The proposed network architecture is distinct and combines the strengths of the U-Net architecture, Dense blocks, and Squeeze-and-Excitation (SE) blocks. This results is improved prediction accuracy and it has been shown to outperform other state-of-the-art network architectures such as the ones proposed in [9] which have a much higher number of learning parameters on the INRIA benchmark dataset. Figure 2 shows a diagram of the proposed feature recalibrated Dense block with 4 convolutional layers and a growth rate k=16 used by the ICT-Net. The proposed network has 11 feature recalibrated dense blocks with [4,5,7,10,12,15,12,10,7,5,4] number of convolutional layers in each dense block. Perhaps the closest architecture to the one proposed in the paper named "The One Hundred Layers Tiramisu: Fully Convolutional DenseNets for Semantic Segmentation" which uses 103 convolutional layers. If SE blocks are introduced at the output of every layer this will cause a vast increase in the number of parameters which will hinder the training. In contrast, in our work we have chosen to include an SE block only at the end of every Dense block in order to re-calibrate the accumulated feature-maps of all preceding layers. Thus, the variations in the information learned at each layer in the form of the features maps which are weighted by the SE block according to their importance as determined by the loss function.

Proposed feature recalibrated Dense block with 4 convolutional layers and a growth rate k = 16 used by the ICT-Net. c stands for concatenation.

Latent Learning

Intuitively, we posit that in order for a network to learn task τ with labels υ, the network has to learn auxiliary tasks with associated complementary labels not υ. Thus, one can exploit the latent learning occurring for further sub-classification of the negative label. In order to prove the above hypothesis, ground truth for the sub-classes of the negative label is required. In our experiments we use four orthophoto images from the ISPRS benchmark dataset . For each image, a labeled image is also provided as ground-truth showing the manually assigned per-pixel classification into six classes: (a) buildings (blue), (b) roads (white), (c) trees (green), (d) red (clutter), (e) low vegetation/natural ground (cyan), (f) cars (yellow). The 'clutter' class contains areas for which a class could not be assigned e.g. water, vertical walls, etc. The 'low vegetation/natural ground' class contains areas on the ground covered by vegetation other than trees such as low bushes, grass, etc. Using the four pairs of images, we first estimate a probabilistic model for each sub-class as shown in 3. Next, using these models as probability priors, we make sub-classification predictions at each point by estimating the maximum likelihoods as shown in 4.

Probabilistic model estimation. We infer the activation values for each feature map at the penultimate layer for four images of size 640x640. Multi-label ground-truth corresponding to the four input images is used for aggregate the activation values based on their label.

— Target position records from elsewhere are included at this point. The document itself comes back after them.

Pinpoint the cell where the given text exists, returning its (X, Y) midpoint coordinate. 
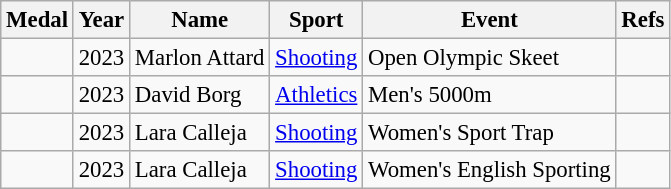
Men's 5000m (490, 95)
Women's Sport Trap (490, 133)
Refs (643, 20)
Medal (38, 20)
David Borg (200, 95)
Event (490, 20)
Sport (316, 20)
Athletics (316, 95)
Marlon Attard (200, 58)
Year (101, 20)
Name (200, 20)
Open Olympic Skeet (490, 58)
Women's English Sporting (490, 170)
Identify which cell holds the provided text, then report its (x, y) central coordinate. 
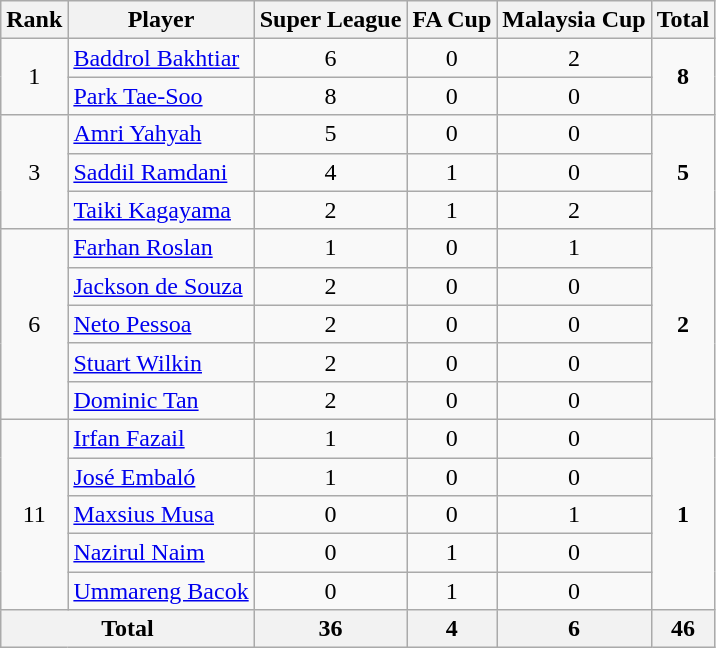
Taiki Kagayama (161, 210)
Ummareng Bacok (161, 591)
Jackson de Souza (161, 286)
46 (683, 629)
Rank (34, 20)
Malaysia Cup (574, 20)
36 (330, 629)
Dominic Tan (161, 400)
3 (34, 172)
Farhan Roslan (161, 248)
José Embaló (161, 477)
Amri Yahyah (161, 134)
Super League (330, 20)
FA Cup (452, 20)
Saddil Ramdani (161, 172)
Stuart Wilkin (161, 362)
11 (34, 514)
Baddrol Bakhtiar (161, 58)
Player (161, 20)
Nazirul Naim (161, 553)
Irfan Fazail (161, 438)
Maxsius Musa (161, 515)
Park Tae-Soo (161, 96)
Neto Pessoa (161, 324)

Finally, for each label and for each feature map of the penultimate layer, a probabilistic model Ν(μ,σ) is estimated. Analysis of the histograms of the activation values shows that it resembles a Gaussian distribution.

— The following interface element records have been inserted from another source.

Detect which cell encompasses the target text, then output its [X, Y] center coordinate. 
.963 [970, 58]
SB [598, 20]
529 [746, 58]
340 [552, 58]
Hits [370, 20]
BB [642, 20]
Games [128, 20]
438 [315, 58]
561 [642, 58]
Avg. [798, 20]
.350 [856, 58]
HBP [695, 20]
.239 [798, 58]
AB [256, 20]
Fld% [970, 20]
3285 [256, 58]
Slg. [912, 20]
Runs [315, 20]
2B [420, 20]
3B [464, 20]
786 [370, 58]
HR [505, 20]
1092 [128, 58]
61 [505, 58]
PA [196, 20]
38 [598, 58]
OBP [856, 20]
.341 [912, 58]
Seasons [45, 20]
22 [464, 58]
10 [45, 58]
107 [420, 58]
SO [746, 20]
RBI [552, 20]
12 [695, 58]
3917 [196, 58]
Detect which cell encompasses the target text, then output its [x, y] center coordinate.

Sub-classification of the negative label. The pre-trained ICT-Net is used to infer the activation values at each feature map of the penultimate layer. A classification image Ck is generated for each feature map k using maximum likelihood estimation. Finally, the classification aggregator combines all the K classification images to produce the final classification labels.

Classification aggregator. There is one classification image per feature map. Each classification image contains pairs of for each pixel. The pairs are converted to one-hot vectors (e.g. vec[label] = probability) and aggregated together. The label with the highest probability is assigned to each pixel.